The bike route vision received an initial round of praise from Google officials, who have been active in expanding bike routes throughout Mountain View. Jeral Poskey, the company's transportation manager, urged city leaders not to lose their nerve as tough choices spring up for building the bike route.

"Please stick the course for this safe bikeway connection to our neighboring cities," he said. "But do remember that the hardest part is yet to come."

Comments

10 people like this
Posted by commuter
a resident of Another Mountain View Neighborhood
on Feb 12, 2017 at 2:29 pm

In modern Silicon Valley, it is very common for employees to live in one city and work in an adjacent city. It is really about time that cities worked together to create bicycle routes that connected cities instead of splitting them apart. Many Google employees live in Palo Alto, but how do they safely get to Google by bicycle? The distance is only a mile, but the convoluted bicycle routes encourage them to drive instead, putting many more cars on the road.

Another tragedy is San Antonio Road. There are nice bike lanes west of El Camino, but they disappear with no warning once you get to El Camino and then what do you do? A bicyclist was killed here last year, possibly because he just did not know that his bike lane would disappear when he got to the other side of the intersection and then he got pinned by a passing car.

I am glad that cities are at least saying they have to fix these problems.


8 people like this
Posted by At the bottom
a resident of Another Mountain View Neighborhood
on Feb 13, 2017 at 10:27 am

A bike route around the bottom of the bay would help people get into SV from the Fremont area. Things seem to become disjointed south of Sunnyvale.


Like this comment
Posted by Reality Check
a resident of Another Mountain View Neighborhood
on Feb 15, 2017 at 11:07 pm

Google employees who live in Palo Alto typically use the bridges over/under 101 in Palo Alto, and East Bayshore or the Bay Trail to get to Google. A small number who live in South Palo Alto are forced during the winter months to use San Antonio or Rengstorff.

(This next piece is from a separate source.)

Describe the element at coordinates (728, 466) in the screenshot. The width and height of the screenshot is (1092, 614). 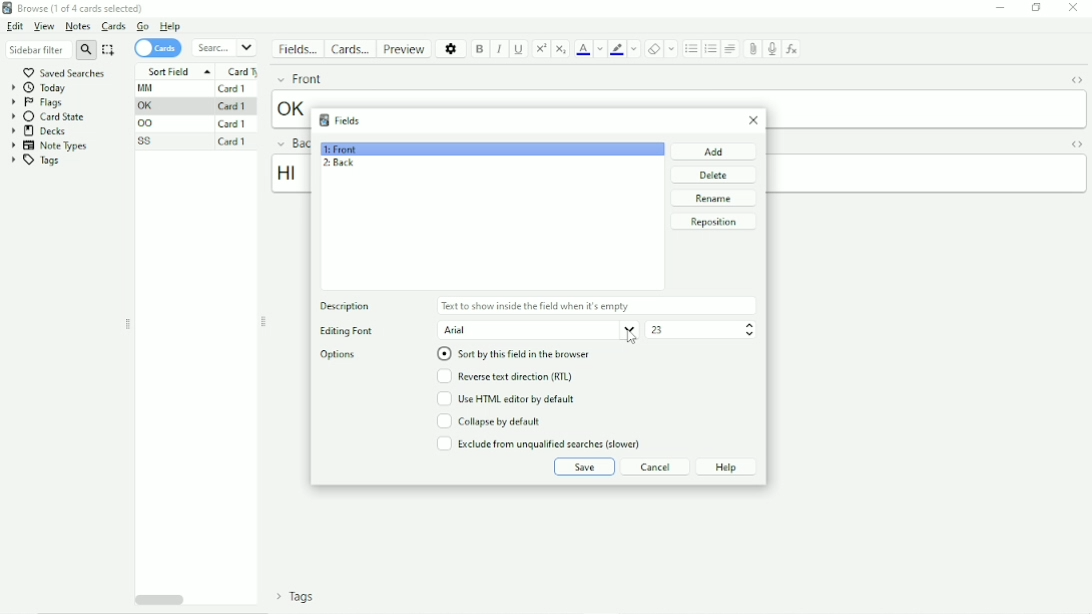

A more pressing issue is MV and LA commuters who have no way to get through to Google and LinkedIn and Intuit on streets like Rengstorff and Shoreline. In other words, it looks like this project is the Flavor of the Month but not the main course.

(Does anyone know what that cryptic statement at the end of the article means...?)


2 people like this
Posted by Brian Jones
a resident of Waverly Park
on Feb 23, 2017 at 8:01 pm

There is already the popular Bay Trail that I use going from Mountain View to Redwood Shores but it badly needs repaving in several sections through Palo Alto, East PA, Menlo Park and Redwood City.

I wish this would be given priority and attention before embarking on new trails.